# [Source passage]
Choosing the Lesser Evil

Of Faithfulness and Loyalty...
Which one would you choose!
Question is, is there such a thing as being faithful? Maybe im biased as Im writing someone of my circumstance. Human by nature needs to interact with other human being.....Now im leading to something else that is trivial.

I think my dilemma right now is how to make things right and make sure I get out of this fuss that I am tied up with.

For sure I know where my heart belongs to. Without a doubt, I can say that without batting an eyelash. I am presented with lots of things to choose from because I have choices. When things get irresistable, they tend to cling to you more and all of a sudden you're trapped and all those important people gets affected badly.

I am saying this because I am remorseful of that fact I cannot resist it. I am helpless....I am addicted but I am sure at the end of the day I am addicted with you alone. I cannot even sum up all the words to tell you how much there is inside.

I am not going to blame anyone for this but myself and I will always find the solution for this at the right time. Things will just simply come to its right perspective. I just hope that it won't be too late when that happens.

I love you and I guess you just have to accept that fact that my love cannot be perfect as I have learned to love you in a lot of ways.

I am choosing the lesser evil and that is not by being faithful but by being loyal to you as the sun rises and sets. I will always come back to you because it is with you where my heart belongs to. Only you. Nobody else.

# [Work to be completed]
Does each statement agree with the passage on faithfulness and loyalty? Answer yes or no for each, quoting the words that decide it: (a) The writer chooses to be faithful rather than loyal. (b) The writer blames no one except themselves. (c) The writer says there are few things to choose from.

# [Supplied data]
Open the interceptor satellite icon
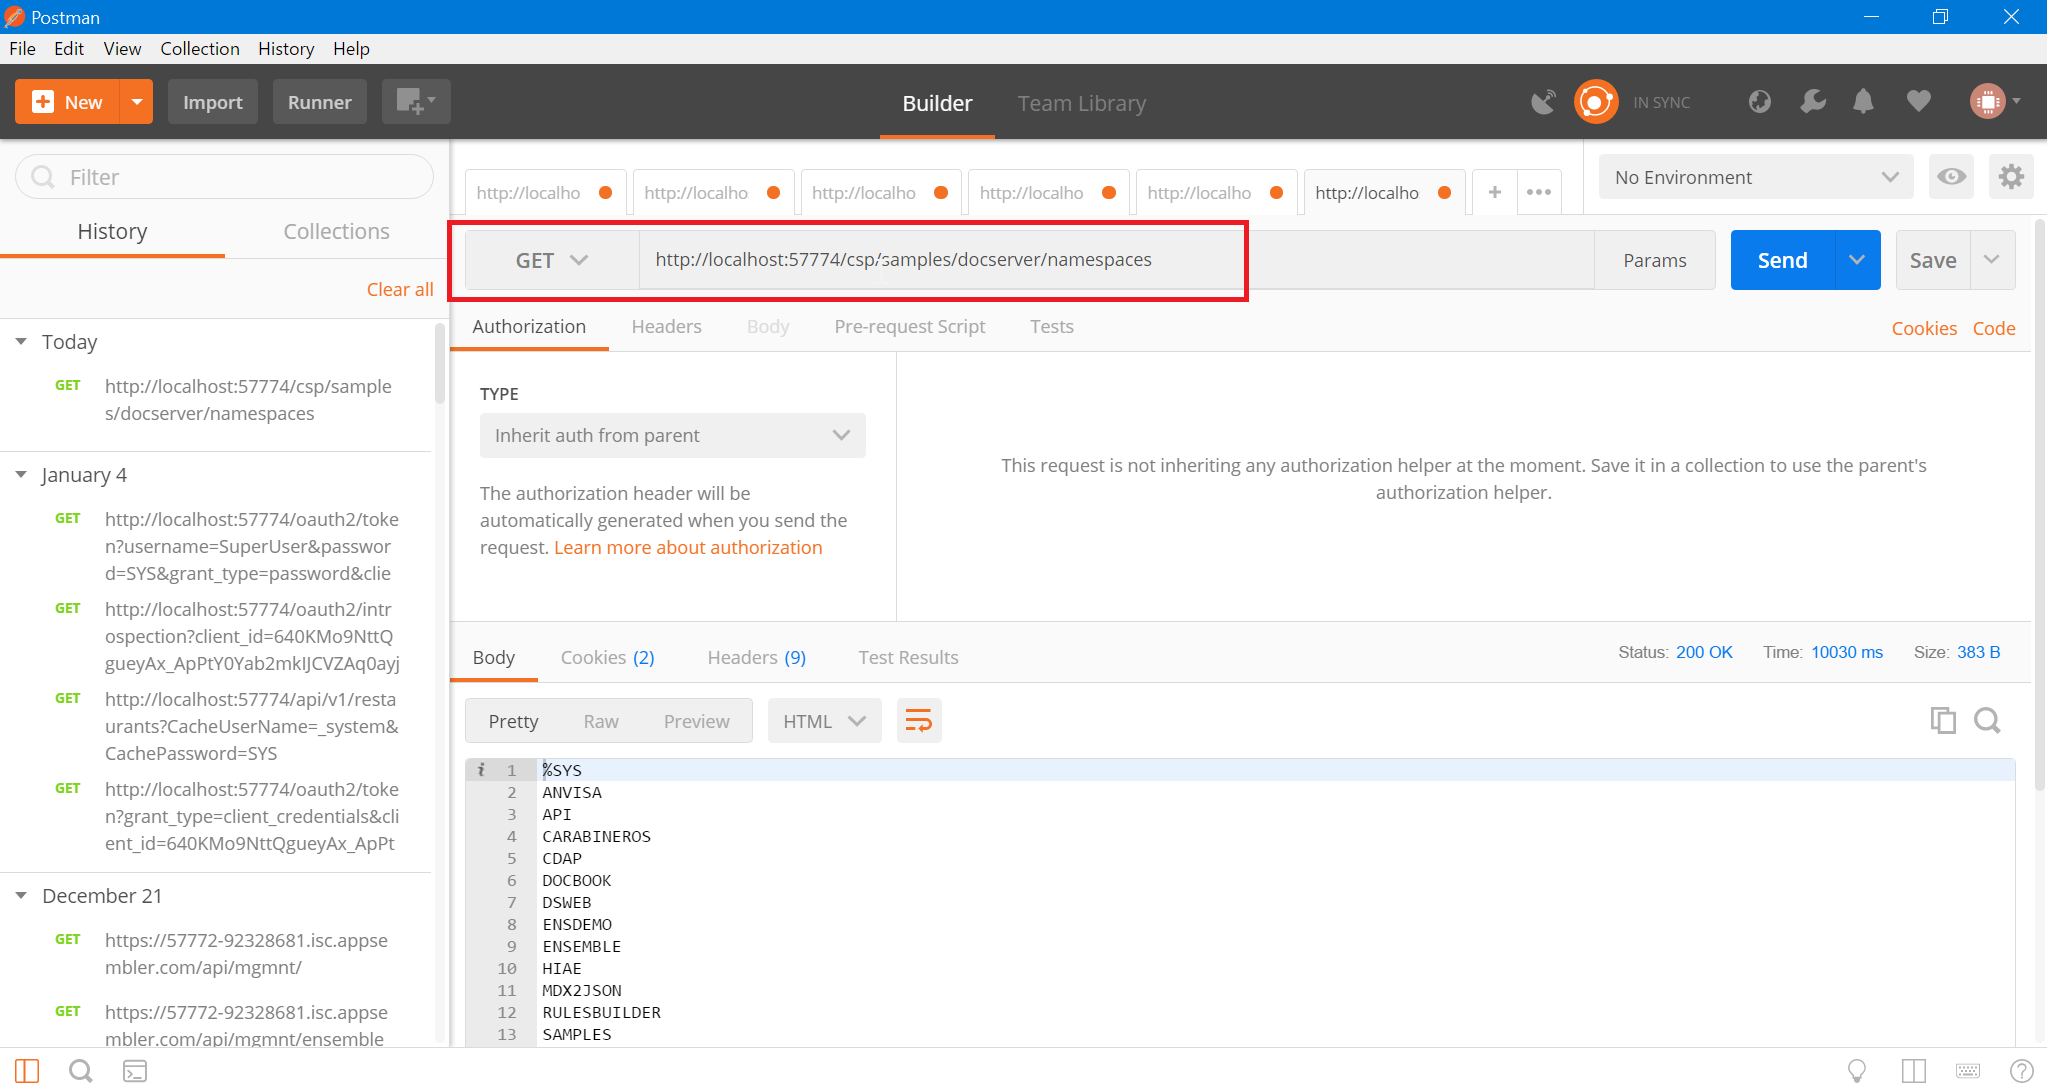 point(1543,102)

# [Result of this task]
(a) No: "I am choosing the lesser evil and that is not by being faithful but by being loyal to you"
(b) Yes: "I am not going to blame anyone for this but myself"
(c) No: "I am presented with lots of things to choose from because I have choices."